Vu les autres pièces du dossier.

Vu :

– la convention européenne de sauvegarde des droits de l’homme et des libertés fondamentales ;

– la directive 2002/20/CE du Parlement européen et du Conseil du 7 mars 2002 ;

– la loi n° 86-1067 du 30 septembre 1986 ;

– le code de justice administrative.

Les parties ont été régulièrement averties du jour de l’audience.

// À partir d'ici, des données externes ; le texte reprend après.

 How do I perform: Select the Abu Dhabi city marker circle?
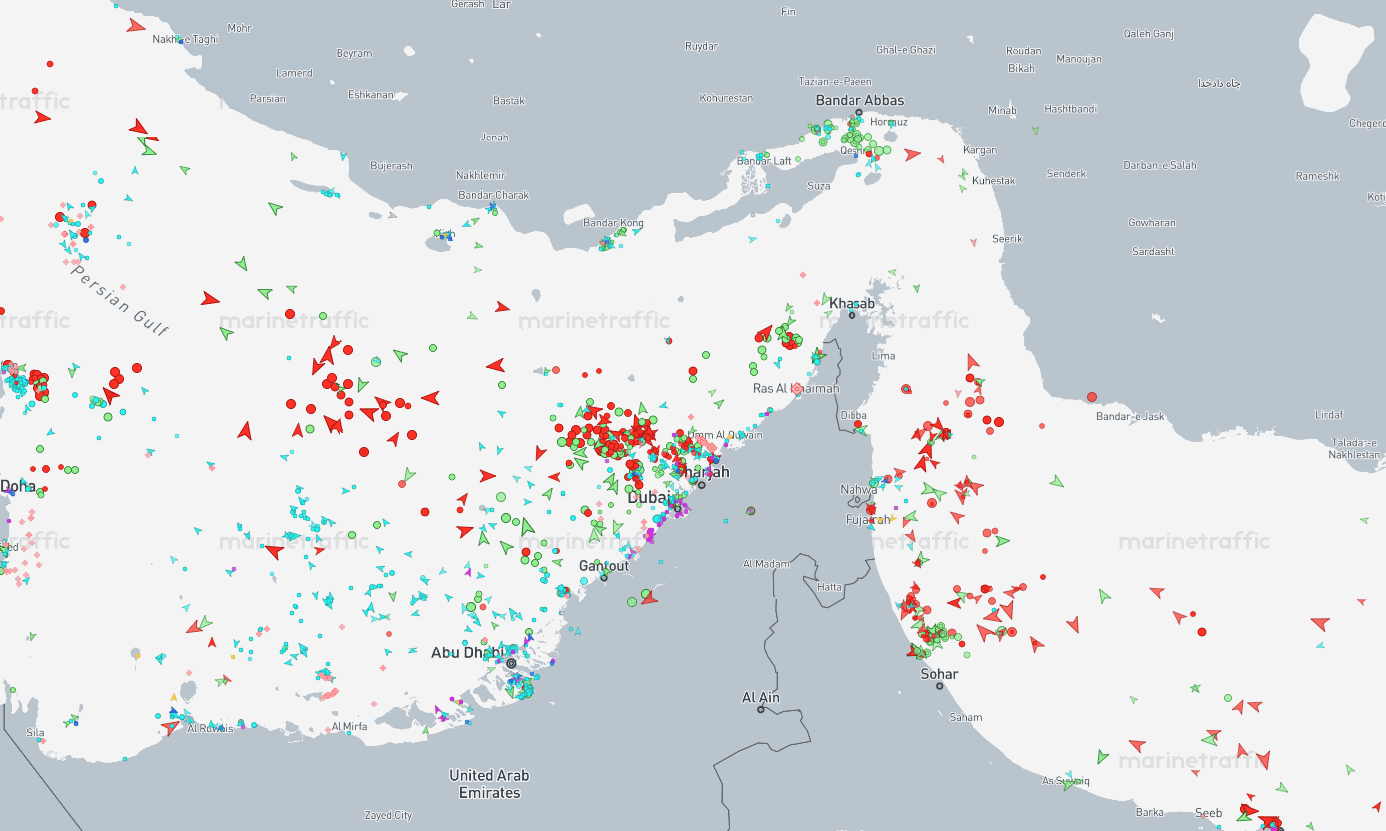click(x=511, y=663)
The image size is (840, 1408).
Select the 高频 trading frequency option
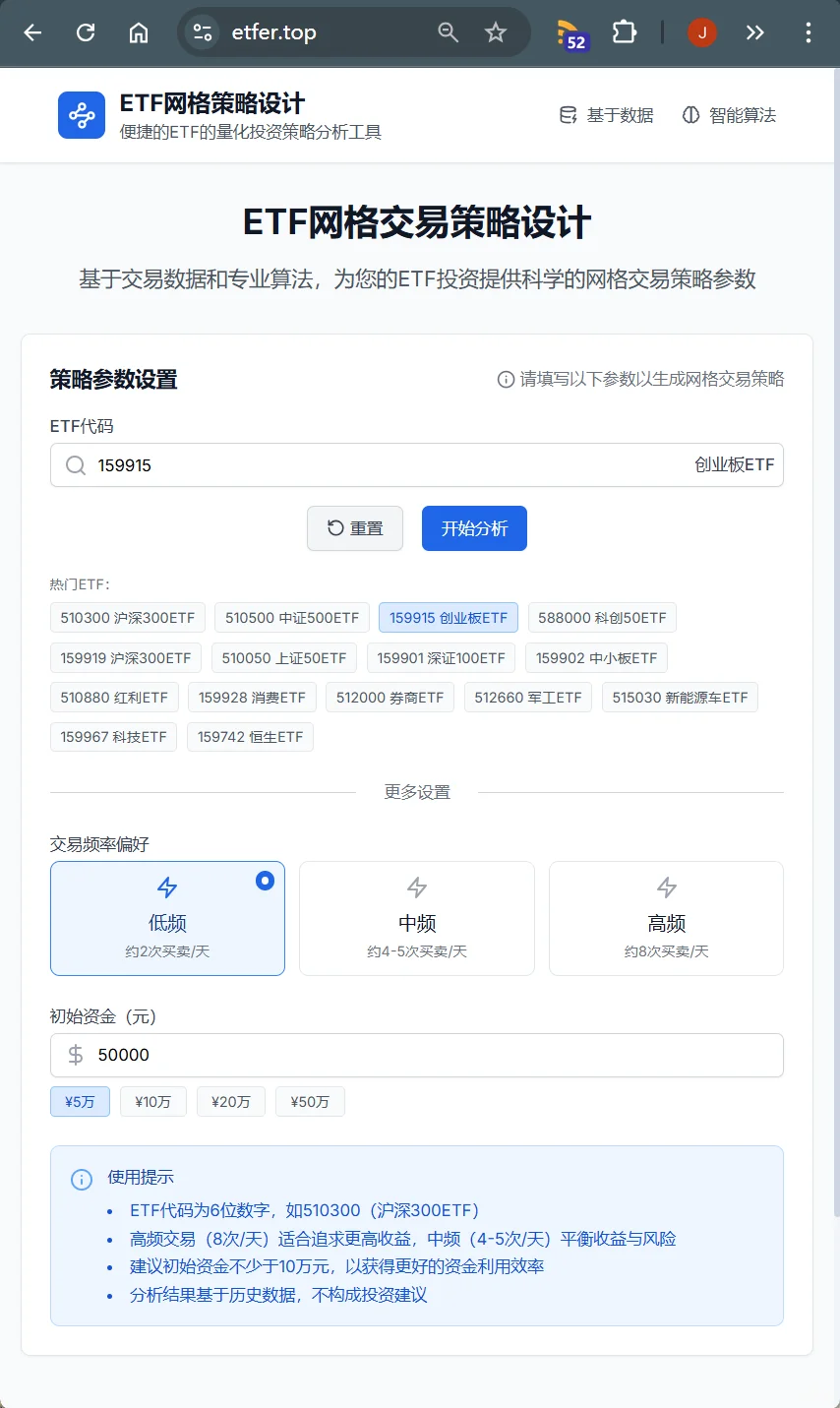pos(666,918)
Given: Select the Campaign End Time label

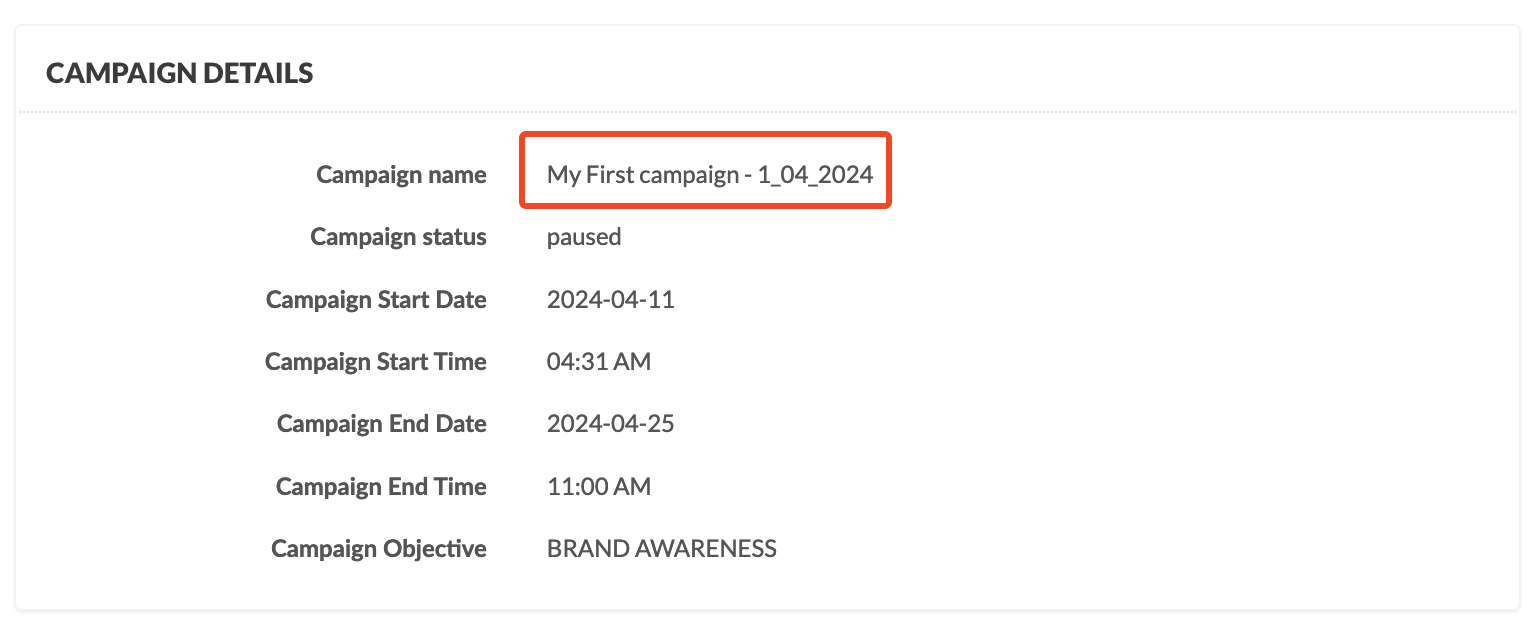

Ont été entendus au cours de l’audience publique :

– le rapport de Mme Larsonnier,

– et les conclusions de Mme Bernard, rapporteur public.

Considérant ce qui suit :

1. Par une décision n° 2016-478 du 1er juin 2016, le Conseil supérieur de l’audiovisuel (CSA) a lancé un appel à candidatures pour l’édition de services de A…multiplexés diffusés par voie hertzienne terrestre en mode numérique à temps complet ou partagé en bande III dans plusieurs zones géographiques comprises dans le ressort des comités territoriaux de l’audiovisuel de Lille, Lyon, Dijon et Nancy. La société Nord Sud Communication Multimédias (NORSUCOM) a présenté sa candidature pour la diffusion d’un service de A…en catégorie D dénommé France Maghreb 2 au sein des allotissements  » Strasbourg étendu  » et  » Strasbourg local  » dans la zone de Strasbourg. Par une décision du 20 décembre 2017, le CSA a rejeté sa candidature. La société NORSUCOM demande à la Cour d’annuler cette décision.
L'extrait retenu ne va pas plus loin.